A trip to the doctor is something many take for granted.
But for those living rough or in public housing, just figuring out how to get to a clinic can be a barrier.
In Canberra, a $250,000 mobile GP clinic took to the road in November last year, providing some of the Territory’s most vulnerable with access to free counselling and primary healthcare services.
And now, the medical lifeline is getting another permanent home in the city’s centre — which means people who need it will now be able to access free healthcare services, five days a week.
Despite only opening last year, the Pathways to Assistance and Treatment van — affectionately known as PAT — sees about 25 patients per day.
One such patient is public housing resident David Bryce who, before he started visiting the van, hadn’t considered seeing a doctor for a health check.
“I went and just had a health check up, and found out about a few issues,” he said.
“I couldn’t believe they go there every [week].”
Following PAT’s success running clinics for public housing residents in Reid, Belconnen, Oaks Esate and Ainslie, a fifth permanent location — every Friday at Veterans Park in Civic — was announced yesterday.
“PAT is now providing primary health care five days a week, across five sites, to Canberrans who may otherwise be unable to access vital services,” Bronwyn Hendry, CEO at Directions Health Services said.
Mr Bryce now regularly attends and volunteers at the service, cooking bacon and egg rolls for people as they wait for their appointment.

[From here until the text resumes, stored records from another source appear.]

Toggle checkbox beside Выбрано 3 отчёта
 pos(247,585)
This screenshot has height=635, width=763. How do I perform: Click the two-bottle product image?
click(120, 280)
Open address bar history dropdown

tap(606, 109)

“It’s been really good for my mental health and my self-esteem,” he said, adding that the van filled an important gap in medical access.
“A lot of people on the streets wouldn’t have access to healthcare without it,” he said.
Local GP Ben Harness runs the clinic one day a week and said many of his clients have complex needs.
“A lot of clients tend to struggle and haven’t always had good experiences dealing with traditional main stream health care service,” Dr Harness said.
Many clients struggle with addiction issues, and each van is assigned a GP, a nurse and a drug and alcohol counsellor.
Nurse Ali Loom said a lot of clients were also disconnected from family and their community, further adding to their problems.
“A lot of our clients have huge trauma background, with childhood trauma or ongoing adult trauma,” she said.
Ms Loom said that the number one question being asked at the clinic is when and how to get the coronavirus vaccine.
“It’s such a valid question because these are the people who won’t be able to access the COVID vaccines via the normal channels,” she said.
“There’s a lot of fear in those communities about their vulnerabilities to COVID, so we hope we can offer the vaccines pretty soon.”
ACT Health Minister Rachel Stephen-Smith said she was considering a plan to make the AstraZeneca vaccine available for people who use the van.
However, Ms Stephen-Smith did not commit to a timeframe, and said that it was not just the vaccination that needed to be considered.
“It’s not just about putting a needle in someone’s arm, particularly for people who are vulnerable,” she said.
“It is about making sure that they know where they can go to if they do experience some of those mild symptoms after they’ve been vaccinated.”